TASK TO CARRY OUT → Look for the line with "北欧 (14, 1229)" in the entries below, then extract that line and all lines after it exactly, with pictures left out.

RECORDS SHOWN →
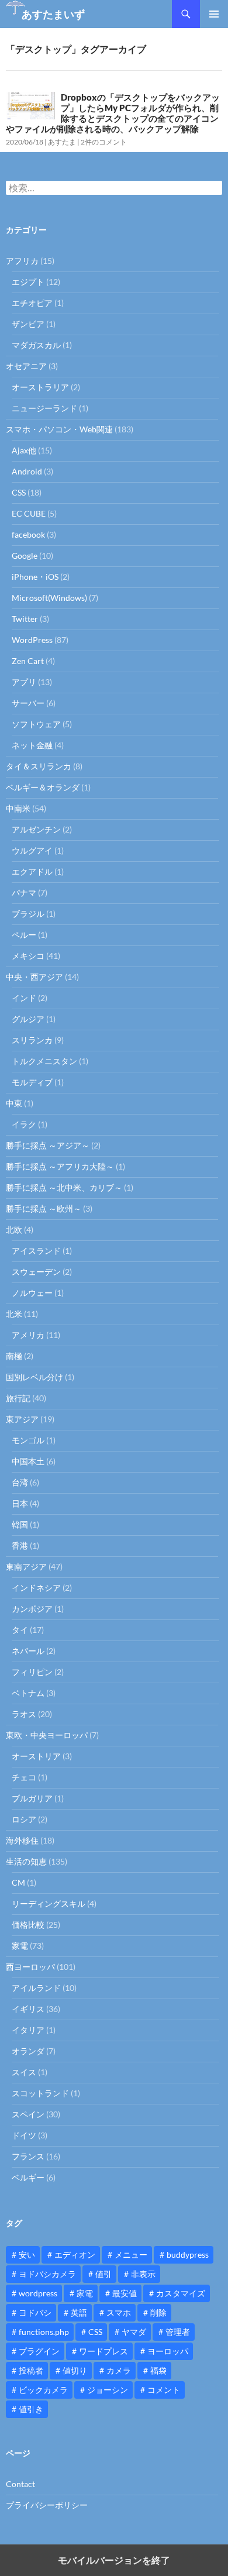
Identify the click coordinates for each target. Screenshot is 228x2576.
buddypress (188, 2254)
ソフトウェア (36, 724)
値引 (103, 2274)
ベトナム (28, 1693)
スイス (24, 2072)
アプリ (24, 682)
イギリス (28, 2009)
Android (27, 471)
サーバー (28, 703)
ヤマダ (134, 2332)
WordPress (32, 640)
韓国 (20, 1524)
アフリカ (22, 261)
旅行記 (18, 1398)
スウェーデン (36, 1272)
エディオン (74, 2254)
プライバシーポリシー (47, 2505)
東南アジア (26, 1566)
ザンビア (28, 324)
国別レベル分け (34, 1377)
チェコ (24, 1777)
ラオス (24, 1714)
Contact (20, 2484)
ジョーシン (107, 2390)
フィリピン (32, 1672)
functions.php (44, 2332)
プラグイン (39, 2351)
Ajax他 (24, 450)
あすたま (62, 141)
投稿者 (31, 2370)
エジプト (28, 282)
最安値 (124, 2293)
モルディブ (32, 1082)
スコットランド (40, 2093)
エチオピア (32, 303)
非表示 (143, 2274)
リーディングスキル (48, 1903)
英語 (79, 2312)
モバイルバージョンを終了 (114, 2560)
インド (24, 998)
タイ (20, 1630)
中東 (14, 1103)
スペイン (28, 2114)
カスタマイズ (180, 2293)
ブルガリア (32, 1798)
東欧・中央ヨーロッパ (47, 1735)
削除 (158, 2312)
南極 (14, 1356)
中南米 (18, 808)
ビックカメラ (43, 2390)
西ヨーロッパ (30, 1967)
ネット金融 (32, 745)
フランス (28, 2156)
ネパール (28, 1651)
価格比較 (28, 1925)
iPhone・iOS (35, 577)
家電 (20, 1946)
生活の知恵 (26, 1861)
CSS (19, 492)
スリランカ (32, 1040)
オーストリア (36, 1756)
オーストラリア (40, 387)
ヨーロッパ (167, 2351)
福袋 (158, 2370)
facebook (28, 534)
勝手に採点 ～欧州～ (43, 1208)
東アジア (22, 1419)
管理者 (177, 2332)
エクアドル (32, 871)
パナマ (24, 892)
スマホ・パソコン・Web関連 (59, 429)
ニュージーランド (44, 408)
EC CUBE (29, 513)
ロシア (24, 1819)
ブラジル (28, 914)
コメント (163, 2390)
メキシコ (28, 956)
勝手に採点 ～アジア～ (47, 1145)
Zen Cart (28, 661)
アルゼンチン (36, 829)
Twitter (25, 619)
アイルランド (36, 1988)
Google (24, 555)
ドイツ (24, 2135)
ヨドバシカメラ (47, 2274)
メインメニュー (214, 14)
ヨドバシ (35, 2312)
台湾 (20, 1482)
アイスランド (36, 1251)
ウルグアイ (32, 850)
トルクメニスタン (44, 1061)
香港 (20, 1545)
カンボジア (32, 1609)
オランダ (28, 2051)
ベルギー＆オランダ (43, 787)
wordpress (38, 2293)
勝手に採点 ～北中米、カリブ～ (64, 1187)
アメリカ (28, 1335)
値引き (31, 2409)
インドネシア (36, 1588)
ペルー (24, 935)
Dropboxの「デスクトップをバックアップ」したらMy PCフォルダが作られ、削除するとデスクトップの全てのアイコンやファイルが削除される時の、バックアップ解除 (113, 113)
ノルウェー (32, 1293)
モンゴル (28, 1440)
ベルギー (28, 2177)
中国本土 (28, 1461)
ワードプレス (103, 2351)
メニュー (131, 2254)
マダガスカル (36, 345)
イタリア (28, 2030)
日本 (20, 1503)
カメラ (118, 2370)
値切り (75, 2370)
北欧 (14, 1229)
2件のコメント (104, 141)
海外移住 (22, 1840)
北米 (14, 1314)
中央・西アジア (34, 977)
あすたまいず (53, 14)
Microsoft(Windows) (49, 598)
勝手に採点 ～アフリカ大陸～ (60, 1166)
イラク (24, 1124)
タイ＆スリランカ (38, 766)
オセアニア (26, 366)
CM (18, 1882)
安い (27, 2254)
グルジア (28, 1019)
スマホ (118, 2312)
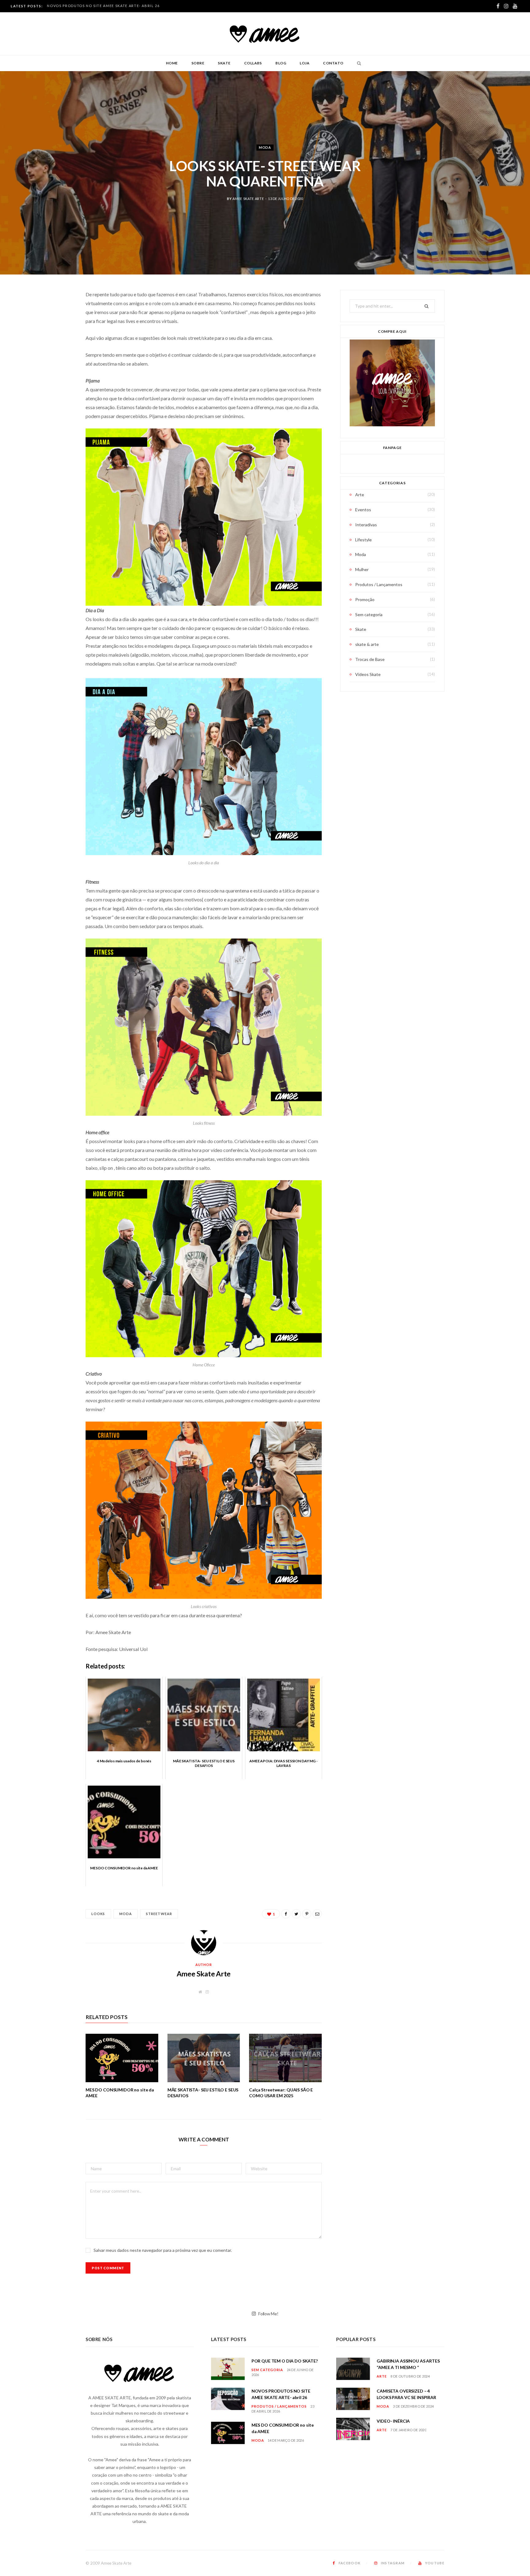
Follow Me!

TASK RESPONSE →
北欧 (14, 1229)
2件のコメント (104, 141)
海外移住 (22, 1840)
北米 (14, 1314)
中央・西アジア (34, 977)
あすたまいず (53, 14)
Microsoft(Windows) (49, 598)
勝手に採点 ～アフリカ大陸～ (60, 1166)
イラク (24, 1124)
タイ＆スリランカ (38, 766)
オセアニア (26, 366)
CM (18, 1882)
安い (27, 2254)
グルジア (28, 1019)
スマホ (118, 2312)
Follow Me!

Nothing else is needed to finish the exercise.